Off-line Nepali handwritten character recognition using Multilayer Perceptron and Radial Basis Function neural networks

Ashok K. Pant, Sanjeep P. Panday, Shashaidhar R. Joshi
Conference Papers Internet (AH-ICI), 2012 Third Asian Himalayas International Conference, 23-25 Nov. 2012, Pages 1-5

Abstract

An off-line Nepali handwritten character recognition, based on the neural networks, is described in this paper. A good set of spatial features are extracted from character images. Accuracy and efficiency of Multilayer Perceptron (MLP) and Radial Basis Function (RBF) classifiers are analyzed. Recognition systems are tested with three datasets for Nepali handwritten numerals, vowels and consonants. The strength of this research is the efficient feature extraction and the comprehensive recognition techniques, due to which, the recognition accuracy of 94.44% is obtained for numeral dataset, 86.04% is obtained for vowel dataset and 80.25% is obtained for consonant dataset. In all cases, RBF based recognition system outperforms MLP based recognition system but RBF based recognition system takes little more time while training.

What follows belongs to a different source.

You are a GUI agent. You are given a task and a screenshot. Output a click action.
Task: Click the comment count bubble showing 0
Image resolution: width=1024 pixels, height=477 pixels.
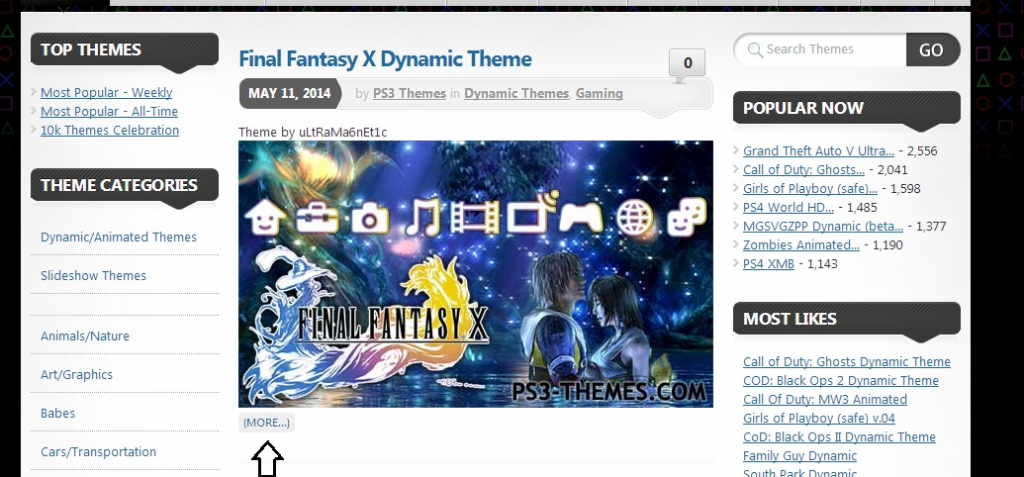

Off-line Nepali Handwritten Character Recognition Using MLP and RBF Neural Networks

Ashok K. Pant
Master's Thesis, Tribhuvan University Kathmandu, Nepal, 2012

Abstract

An off-line Nepali handwriting recognition, based on the neural networks, is described in this research work. For the recognition of off-line handwritings with high classification rate a good set of features as a descriptor of image is required. Two important categories of the features are described, geometric and statistical features for extracting information from character images. Directional features are extracted from geometry of skeletonized character image and statistical features are extracted from the pixel distribution of skeletonized character image. The research primarily concerned with the problem of isolated handwritten character recognition for Nepali language. Multilayer Perceptron (MLP) & Radial Basis Function (RBF) classifiers are used for classification. The principal contributions presented here are preprocessing, feature extraction and MLP & RBF classifiers. The another important contribution is the creation of benchmark dataset for off-line Nepali handwritings. There are three datasets for Nepali handwritten numerals, Nepali handwritten vowels and Nepali handwritten consonants respectively. Nepali handwritten numeral dataset contains total 288 samples for each 10 classes of Nepali numerals, Nepali handwritten vowel dataset contains 221 samples for each 12 classes of Nepali vowels and Nepali handwritten consonant dataset contains 205 samples for each 36 classes of Nepali consonants. The strength of this research is efficient feature extraction and the comprehensive classification schemes due to which, the recognition accuracy of 94.44% is obtained for Nepali handwritten numeral dataset, 86.04% is obtained for Nepali handwritten vowel dataset and 80.25% is obtained for Nepali handwritten consonant dataset.